[Stored records]
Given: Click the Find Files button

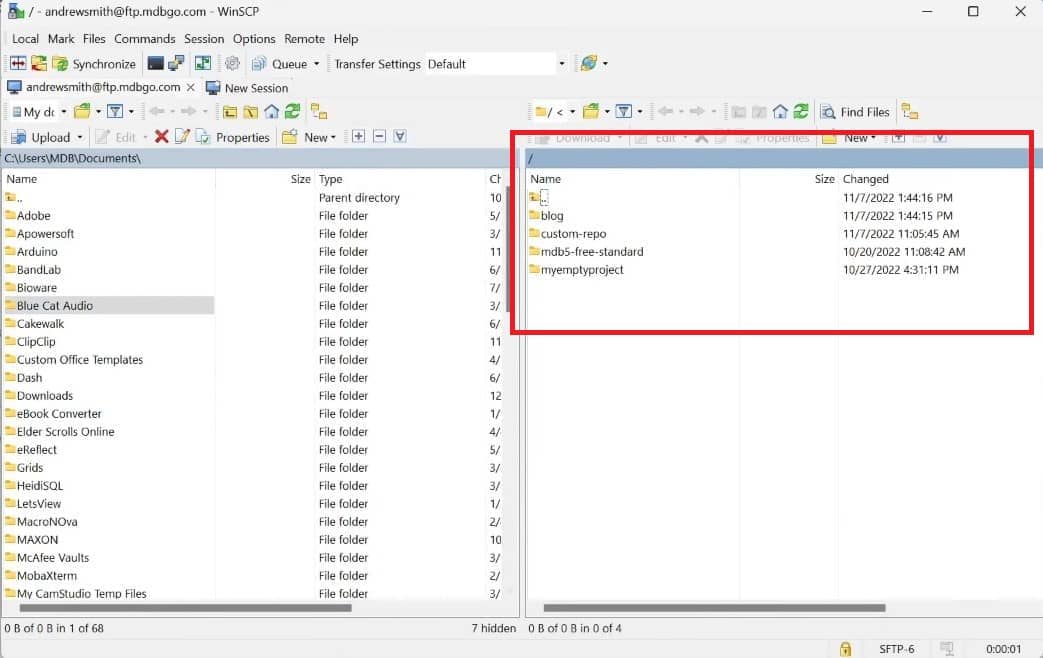Looking at the screenshot, I should pos(855,112).
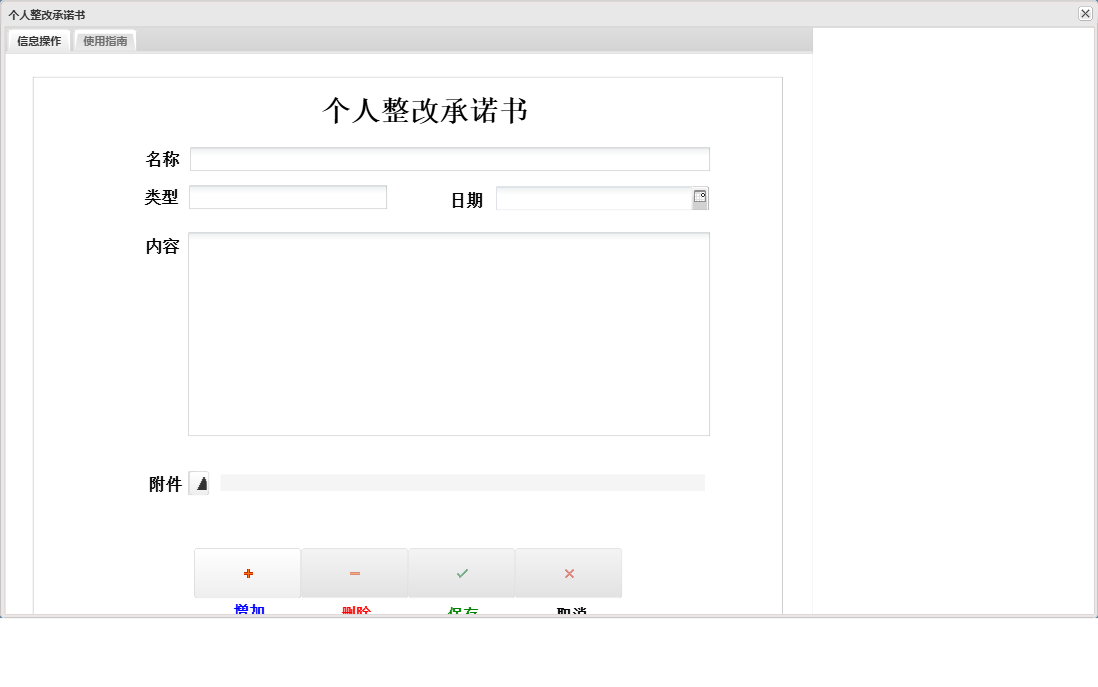The height and width of the screenshot is (687, 1098).
Task: Click the green checkmark save icon
Action: coord(461,572)
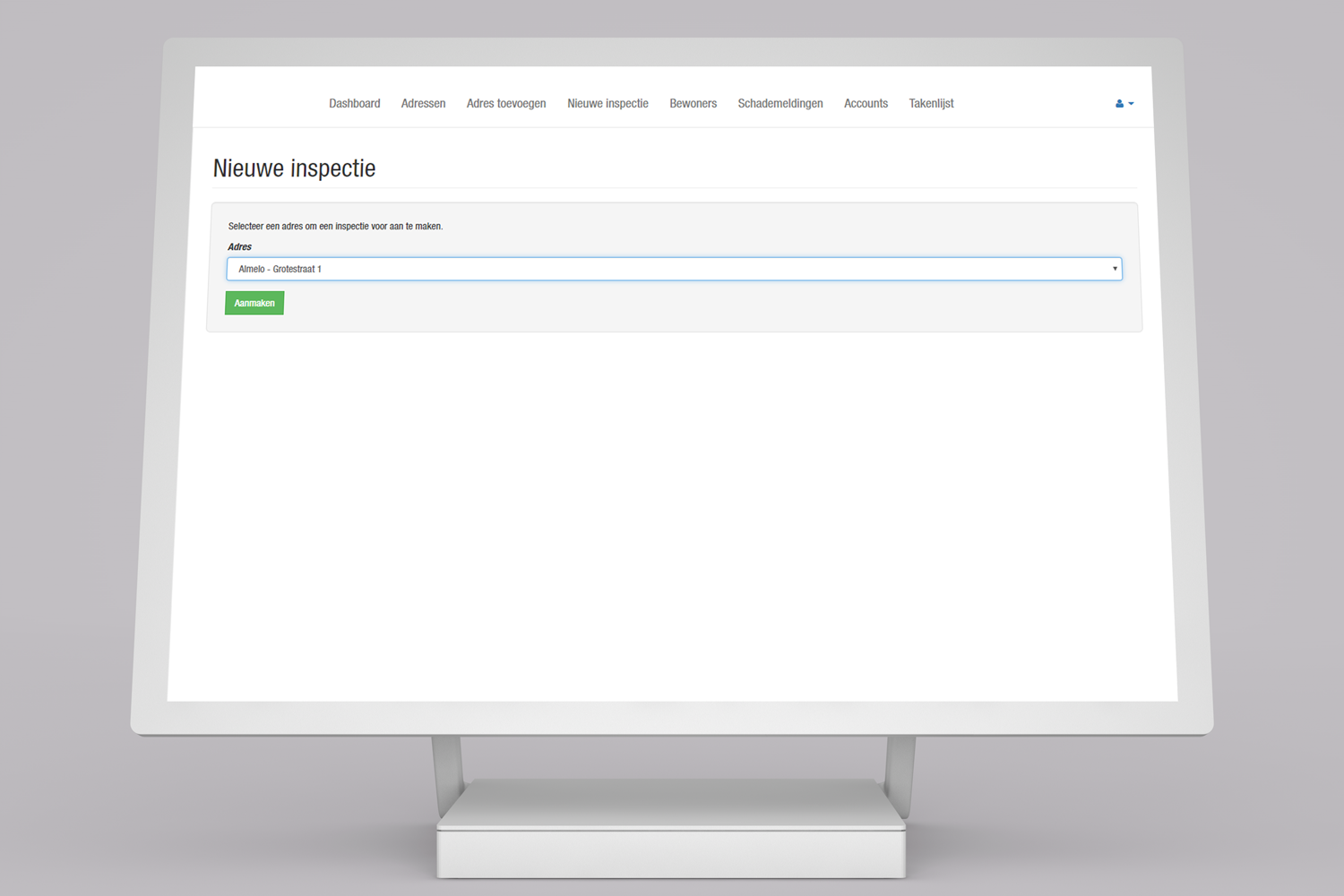Click the Nieuwe inspectie page heading

click(294, 168)
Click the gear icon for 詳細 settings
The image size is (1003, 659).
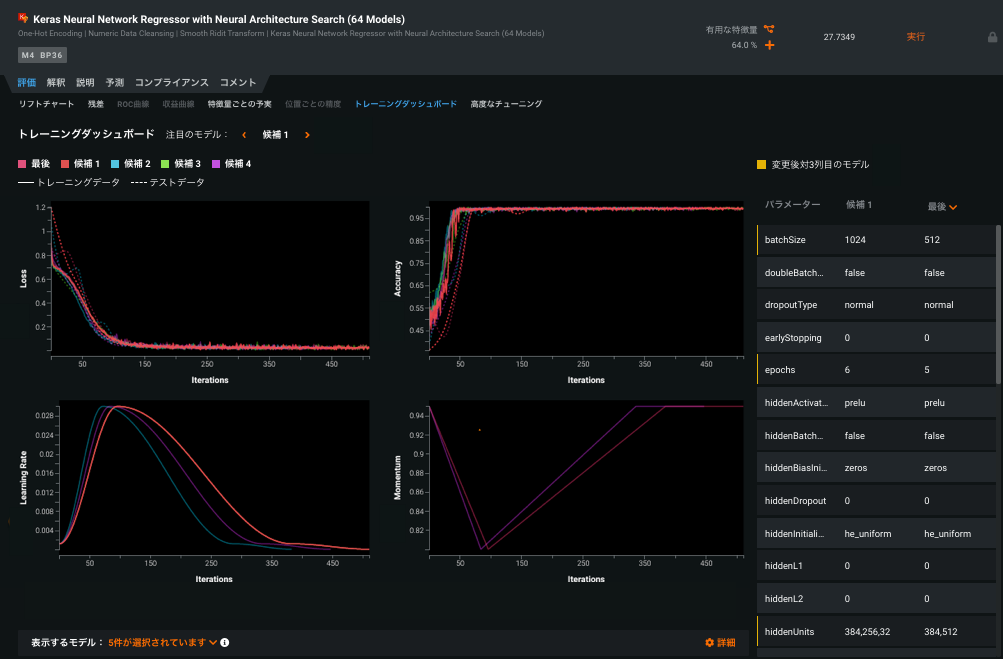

#### Exercise prompt
Each line of the records above must be repeated exactly, but no picture belongs in the copy.

#### Completed task
Given: Click the Find Files button

Looking at the screenshot, I should pos(855,112).
The height and width of the screenshot is (687, 1098).
Task: Click the green checkmark save icon
Action: coord(461,572)
Click the Nieuwe inspectie page heading

click(294, 168)
Click the gear icon for 詳細 settings
The image size is (1003, 659).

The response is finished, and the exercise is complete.